――宮本さんは2005年に「太平洋序曲」が第59回トニー賞4部門にノミネートされました。その時はどのようなお気持ちだったのでしょうか?
実はトニー賞をそこまで意識していたわけではありませんでした。正直、ノミネートされた時も「えっ!? ノミネートされたの?」という驚きでした。結局、受賞は逃したものの、その時にブロードウェイにはノミネートされている人だらけだということが分かったんです。名作を飛ばしていたり、著名だったりする人も受賞は難しい。5回、6回ノミネートと多くの経験を積んでいて、やっと受賞した人も少なくない。
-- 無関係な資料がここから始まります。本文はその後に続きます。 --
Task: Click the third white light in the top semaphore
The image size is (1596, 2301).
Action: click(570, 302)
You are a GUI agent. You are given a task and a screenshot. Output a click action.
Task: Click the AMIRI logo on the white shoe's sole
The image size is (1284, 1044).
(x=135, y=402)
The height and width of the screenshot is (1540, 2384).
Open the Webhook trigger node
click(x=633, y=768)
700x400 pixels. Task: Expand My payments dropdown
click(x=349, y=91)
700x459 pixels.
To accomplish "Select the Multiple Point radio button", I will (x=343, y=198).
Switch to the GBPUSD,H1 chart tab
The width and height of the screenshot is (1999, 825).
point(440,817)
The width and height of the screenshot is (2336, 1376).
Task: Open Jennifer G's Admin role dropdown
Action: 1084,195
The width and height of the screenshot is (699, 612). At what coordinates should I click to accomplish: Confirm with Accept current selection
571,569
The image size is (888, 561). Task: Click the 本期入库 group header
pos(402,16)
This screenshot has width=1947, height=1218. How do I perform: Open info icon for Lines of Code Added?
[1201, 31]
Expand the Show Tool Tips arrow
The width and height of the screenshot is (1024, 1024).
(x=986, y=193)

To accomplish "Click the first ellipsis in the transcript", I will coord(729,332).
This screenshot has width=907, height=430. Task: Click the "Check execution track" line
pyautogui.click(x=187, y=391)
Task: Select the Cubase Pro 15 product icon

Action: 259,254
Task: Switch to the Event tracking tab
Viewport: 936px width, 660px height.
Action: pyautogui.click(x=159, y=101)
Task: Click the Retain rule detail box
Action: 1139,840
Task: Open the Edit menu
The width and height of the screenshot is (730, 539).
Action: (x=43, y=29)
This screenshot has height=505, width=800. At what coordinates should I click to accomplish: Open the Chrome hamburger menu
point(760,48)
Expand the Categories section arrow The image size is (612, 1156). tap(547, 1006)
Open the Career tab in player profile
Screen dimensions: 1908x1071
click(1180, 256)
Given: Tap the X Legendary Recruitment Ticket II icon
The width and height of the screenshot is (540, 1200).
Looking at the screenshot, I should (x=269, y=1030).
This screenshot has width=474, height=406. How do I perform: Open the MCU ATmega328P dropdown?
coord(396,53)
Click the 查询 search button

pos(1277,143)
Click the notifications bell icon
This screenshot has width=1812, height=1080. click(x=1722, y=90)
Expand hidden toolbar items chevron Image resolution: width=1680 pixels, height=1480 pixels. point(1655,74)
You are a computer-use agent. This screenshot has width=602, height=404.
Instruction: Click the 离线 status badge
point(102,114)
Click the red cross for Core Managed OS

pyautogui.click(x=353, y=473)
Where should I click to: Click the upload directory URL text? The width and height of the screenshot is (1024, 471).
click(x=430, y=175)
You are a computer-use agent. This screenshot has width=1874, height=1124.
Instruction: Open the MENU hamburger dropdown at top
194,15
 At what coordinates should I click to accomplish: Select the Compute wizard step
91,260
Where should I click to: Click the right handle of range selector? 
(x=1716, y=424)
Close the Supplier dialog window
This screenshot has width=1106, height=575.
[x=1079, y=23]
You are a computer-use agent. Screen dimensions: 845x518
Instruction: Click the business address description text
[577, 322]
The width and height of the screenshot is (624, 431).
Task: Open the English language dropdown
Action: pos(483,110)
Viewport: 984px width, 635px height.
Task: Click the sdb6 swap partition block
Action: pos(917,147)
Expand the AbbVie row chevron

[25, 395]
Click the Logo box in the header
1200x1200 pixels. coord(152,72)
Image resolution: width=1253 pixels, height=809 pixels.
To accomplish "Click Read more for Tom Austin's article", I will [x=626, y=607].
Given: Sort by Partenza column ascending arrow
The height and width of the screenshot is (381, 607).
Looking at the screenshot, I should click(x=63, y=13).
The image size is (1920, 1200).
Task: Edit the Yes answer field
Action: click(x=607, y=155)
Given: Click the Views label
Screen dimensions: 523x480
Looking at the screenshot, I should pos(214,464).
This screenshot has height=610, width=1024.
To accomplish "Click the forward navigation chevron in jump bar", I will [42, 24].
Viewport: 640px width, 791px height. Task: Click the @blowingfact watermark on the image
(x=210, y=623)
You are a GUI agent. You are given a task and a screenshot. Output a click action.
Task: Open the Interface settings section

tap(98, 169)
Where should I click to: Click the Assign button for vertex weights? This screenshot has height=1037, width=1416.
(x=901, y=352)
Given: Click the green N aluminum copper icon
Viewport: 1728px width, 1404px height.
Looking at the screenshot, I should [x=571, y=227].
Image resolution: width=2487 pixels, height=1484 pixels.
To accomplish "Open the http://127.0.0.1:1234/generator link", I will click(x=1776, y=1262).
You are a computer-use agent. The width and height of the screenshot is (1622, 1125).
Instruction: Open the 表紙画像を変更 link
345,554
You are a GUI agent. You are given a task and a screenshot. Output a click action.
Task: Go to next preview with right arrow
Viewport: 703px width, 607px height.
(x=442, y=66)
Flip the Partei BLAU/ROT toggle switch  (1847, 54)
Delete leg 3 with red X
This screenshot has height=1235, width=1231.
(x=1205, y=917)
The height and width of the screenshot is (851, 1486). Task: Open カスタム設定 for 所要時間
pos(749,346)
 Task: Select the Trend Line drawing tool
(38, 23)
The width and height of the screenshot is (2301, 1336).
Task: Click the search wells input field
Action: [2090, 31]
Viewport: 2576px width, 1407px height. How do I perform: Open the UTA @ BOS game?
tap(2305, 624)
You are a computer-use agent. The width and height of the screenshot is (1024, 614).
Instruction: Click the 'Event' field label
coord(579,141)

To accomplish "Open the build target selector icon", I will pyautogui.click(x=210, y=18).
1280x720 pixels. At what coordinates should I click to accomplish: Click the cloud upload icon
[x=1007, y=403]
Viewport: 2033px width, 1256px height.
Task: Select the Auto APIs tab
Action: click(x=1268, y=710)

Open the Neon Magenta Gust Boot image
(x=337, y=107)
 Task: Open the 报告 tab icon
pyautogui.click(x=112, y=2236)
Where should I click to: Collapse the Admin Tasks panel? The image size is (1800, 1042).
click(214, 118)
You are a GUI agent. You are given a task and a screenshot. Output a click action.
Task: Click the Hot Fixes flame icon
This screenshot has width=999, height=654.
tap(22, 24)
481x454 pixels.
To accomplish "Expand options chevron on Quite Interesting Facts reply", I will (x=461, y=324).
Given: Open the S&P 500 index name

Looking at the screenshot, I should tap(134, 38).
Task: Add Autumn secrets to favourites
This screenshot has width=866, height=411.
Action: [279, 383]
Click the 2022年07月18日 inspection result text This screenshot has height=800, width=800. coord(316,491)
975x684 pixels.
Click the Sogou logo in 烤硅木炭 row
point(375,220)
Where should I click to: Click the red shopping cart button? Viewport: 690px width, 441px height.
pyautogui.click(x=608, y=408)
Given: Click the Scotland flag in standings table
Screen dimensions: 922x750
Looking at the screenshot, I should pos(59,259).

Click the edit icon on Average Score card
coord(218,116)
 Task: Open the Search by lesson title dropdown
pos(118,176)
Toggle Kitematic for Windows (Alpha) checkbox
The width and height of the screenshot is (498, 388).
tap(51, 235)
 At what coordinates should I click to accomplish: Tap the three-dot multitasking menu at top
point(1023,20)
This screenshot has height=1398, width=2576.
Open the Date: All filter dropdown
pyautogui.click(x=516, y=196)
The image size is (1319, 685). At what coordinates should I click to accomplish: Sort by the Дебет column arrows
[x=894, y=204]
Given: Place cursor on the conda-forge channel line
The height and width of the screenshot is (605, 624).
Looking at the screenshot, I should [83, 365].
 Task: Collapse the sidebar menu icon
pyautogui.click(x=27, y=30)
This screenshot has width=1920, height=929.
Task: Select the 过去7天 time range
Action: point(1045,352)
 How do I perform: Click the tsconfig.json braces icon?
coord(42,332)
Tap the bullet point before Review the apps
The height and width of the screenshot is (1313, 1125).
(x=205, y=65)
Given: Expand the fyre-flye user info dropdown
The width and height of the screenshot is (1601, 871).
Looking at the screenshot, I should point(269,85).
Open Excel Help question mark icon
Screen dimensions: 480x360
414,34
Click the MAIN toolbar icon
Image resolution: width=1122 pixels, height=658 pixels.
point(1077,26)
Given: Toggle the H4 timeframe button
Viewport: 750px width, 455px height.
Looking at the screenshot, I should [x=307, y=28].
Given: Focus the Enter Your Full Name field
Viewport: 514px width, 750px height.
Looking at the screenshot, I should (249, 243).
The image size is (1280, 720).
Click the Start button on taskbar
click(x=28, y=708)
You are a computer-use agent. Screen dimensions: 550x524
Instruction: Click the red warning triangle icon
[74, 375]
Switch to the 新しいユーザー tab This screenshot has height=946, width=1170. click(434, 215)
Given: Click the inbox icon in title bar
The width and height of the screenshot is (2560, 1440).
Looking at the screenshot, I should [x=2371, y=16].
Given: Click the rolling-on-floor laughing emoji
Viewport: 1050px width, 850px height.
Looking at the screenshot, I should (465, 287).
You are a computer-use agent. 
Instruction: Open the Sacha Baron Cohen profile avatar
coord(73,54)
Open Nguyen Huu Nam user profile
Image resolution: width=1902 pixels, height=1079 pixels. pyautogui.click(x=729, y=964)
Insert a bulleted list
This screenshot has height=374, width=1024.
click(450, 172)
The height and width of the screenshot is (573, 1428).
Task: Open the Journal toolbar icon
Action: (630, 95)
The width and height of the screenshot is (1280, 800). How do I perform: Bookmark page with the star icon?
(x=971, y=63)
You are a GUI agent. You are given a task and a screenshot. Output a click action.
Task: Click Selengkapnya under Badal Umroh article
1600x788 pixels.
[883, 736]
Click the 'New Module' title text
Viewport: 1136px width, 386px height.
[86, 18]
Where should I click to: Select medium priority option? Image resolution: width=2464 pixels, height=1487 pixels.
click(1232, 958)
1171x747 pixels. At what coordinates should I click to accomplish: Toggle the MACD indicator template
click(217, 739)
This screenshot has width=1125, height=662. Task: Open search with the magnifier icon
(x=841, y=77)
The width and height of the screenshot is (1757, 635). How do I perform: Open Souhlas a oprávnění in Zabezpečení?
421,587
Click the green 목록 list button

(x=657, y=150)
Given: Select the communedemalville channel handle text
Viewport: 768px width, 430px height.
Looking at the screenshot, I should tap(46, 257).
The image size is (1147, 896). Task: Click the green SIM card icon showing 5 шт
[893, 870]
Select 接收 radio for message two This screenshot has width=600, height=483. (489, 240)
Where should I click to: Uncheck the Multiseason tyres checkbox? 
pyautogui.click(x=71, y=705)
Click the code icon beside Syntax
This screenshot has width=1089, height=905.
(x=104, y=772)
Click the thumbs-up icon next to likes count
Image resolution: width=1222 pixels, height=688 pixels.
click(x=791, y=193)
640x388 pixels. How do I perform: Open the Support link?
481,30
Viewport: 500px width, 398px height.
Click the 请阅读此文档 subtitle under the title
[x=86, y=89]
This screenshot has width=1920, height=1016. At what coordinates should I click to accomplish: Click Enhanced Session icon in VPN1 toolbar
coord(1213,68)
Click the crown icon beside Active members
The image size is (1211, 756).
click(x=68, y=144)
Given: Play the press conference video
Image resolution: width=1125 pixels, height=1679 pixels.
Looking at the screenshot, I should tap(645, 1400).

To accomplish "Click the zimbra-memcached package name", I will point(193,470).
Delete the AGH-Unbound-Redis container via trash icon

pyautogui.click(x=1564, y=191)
それだけ、しのぎを削っているというすごみがあるんです。
それに賞は良くできているだけでは取れない。賞を取る作品というのは、その時代にピタッとくるものなんです。アメリカ人だけではない、世界中の人たちが今、感じたいことがひしひしと伝わって感動を呼ぶ作品が受賞するんです。ある時は単に楽しいだけではない、苦みだったり、過酷な現実を見つめたりしながら、エンターテインメントで表現する。そんな作品が受賞すると、ブロードウェイの幅の広さ、奥深さを感じ、唸ります。
また、経験して分かったことに、ブロードウェイ、トニー賞の壁の厚さもあります。
クリエーターたちはみんなお互いを知っているし、徹底的に学び合っている。そんなことも知って、これからますます受賞に向かって本気で作品を作っていきたいと思うようになりました。まさに、やる気を起こさせてくれた場所なんです。